▶ _Problem to work on_:
Everything in the records must be copied exactly except the pictures.
################
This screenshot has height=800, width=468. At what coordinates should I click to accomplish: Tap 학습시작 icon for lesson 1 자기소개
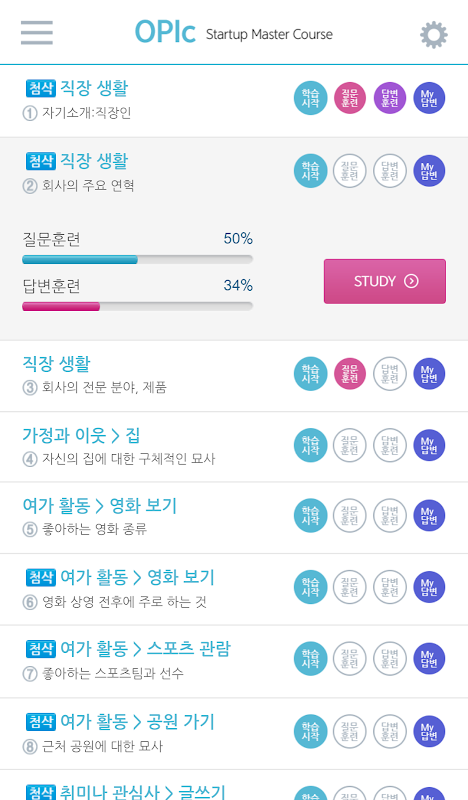coord(310,98)
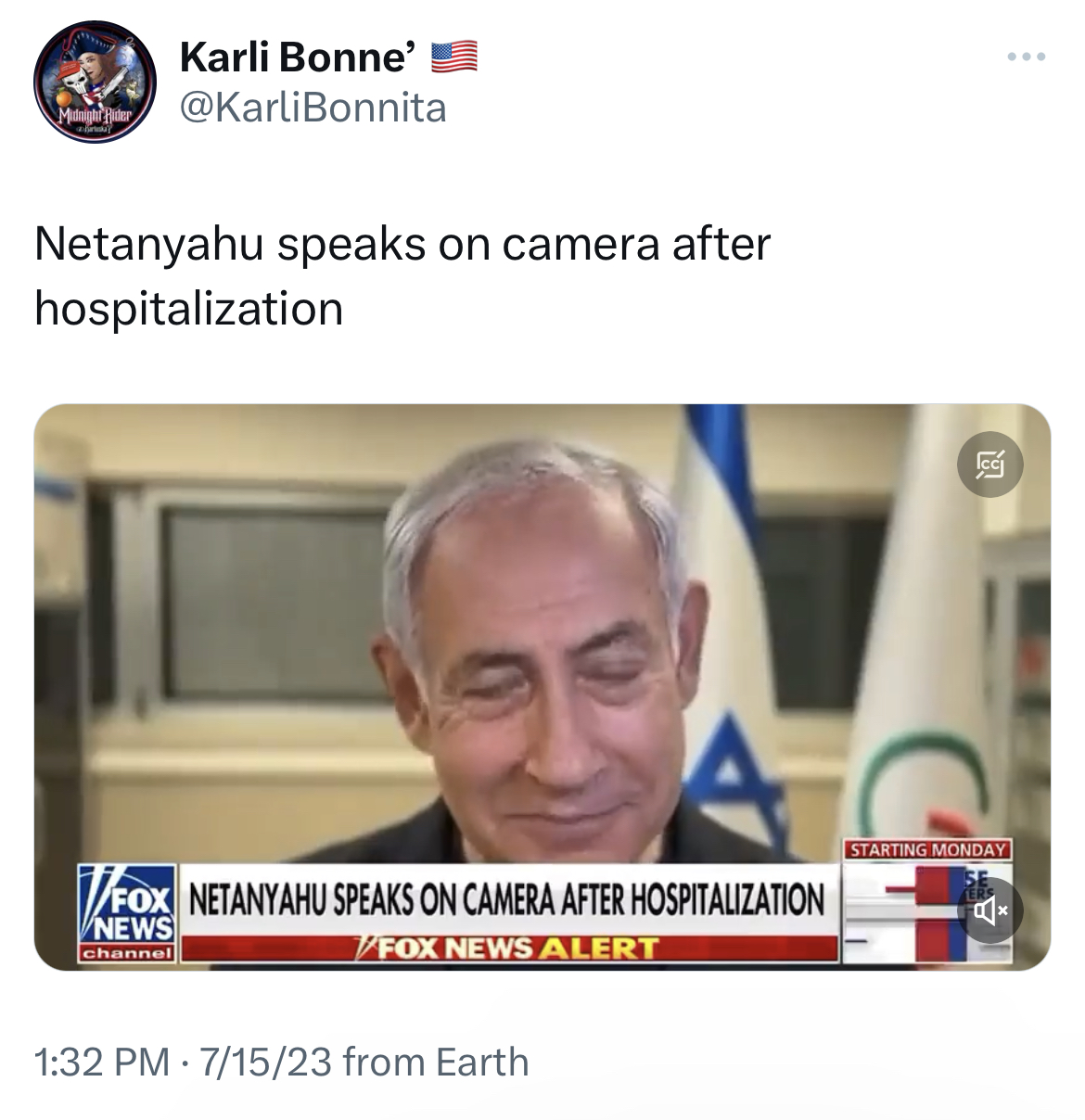The height and width of the screenshot is (1120, 1085).
Task: Click the chyron headline about hospitalization
Action: pyautogui.click(x=506, y=899)
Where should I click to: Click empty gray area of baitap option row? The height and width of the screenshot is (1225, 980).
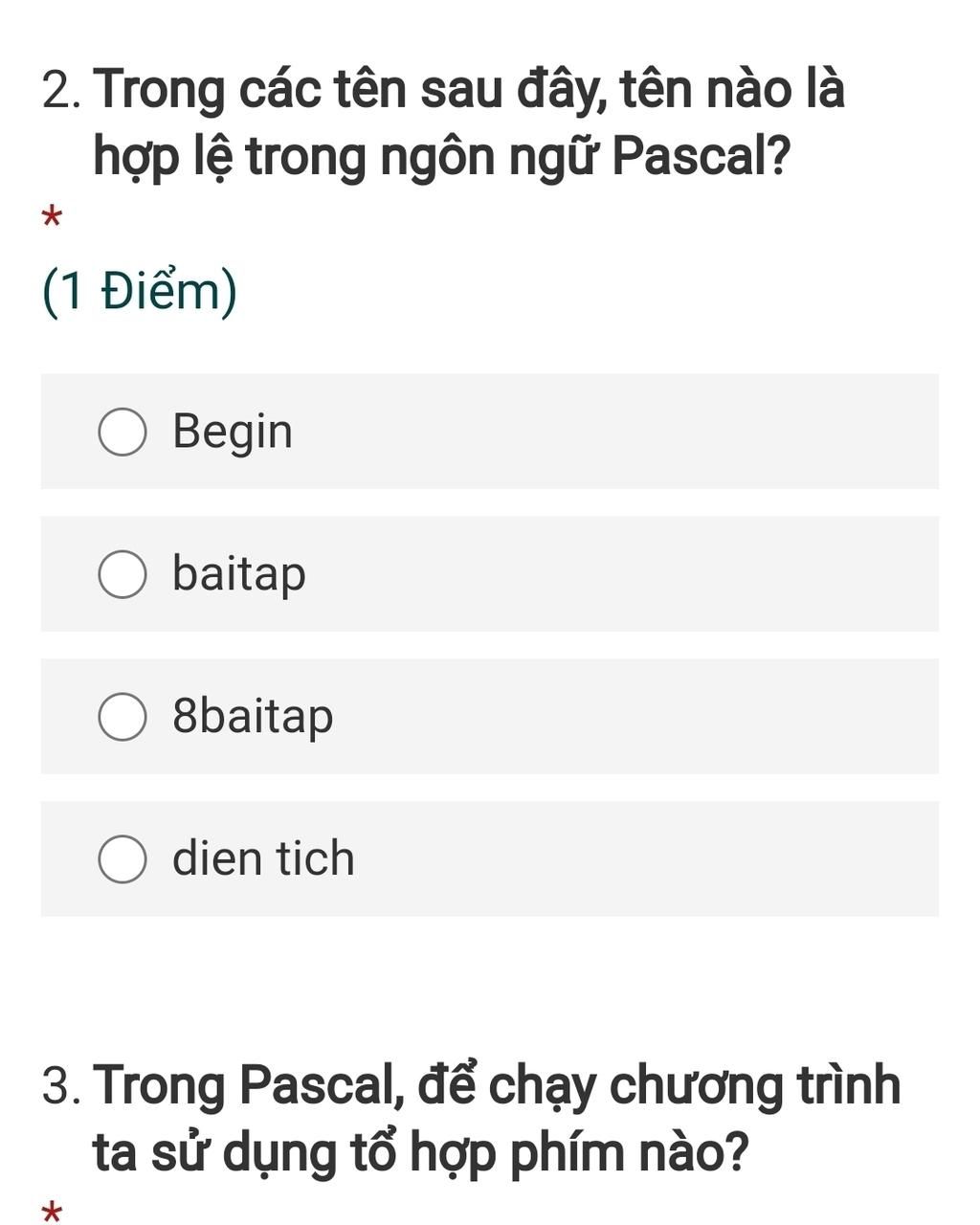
################
▶ _Answer to this task_:
This screenshot has height=800, width=468. At what coordinates should I click to accomplish: Tap 학습시작 icon for lesson 1 자기소개
coord(310,98)
The height and width of the screenshot is (1120, 1085).
Task: Click the chyron headline about hospitalization
Action: pyautogui.click(x=506, y=899)
Where should I click to: Click empty gray area of baitap option row? The height and width of the screenshot is (1225, 980).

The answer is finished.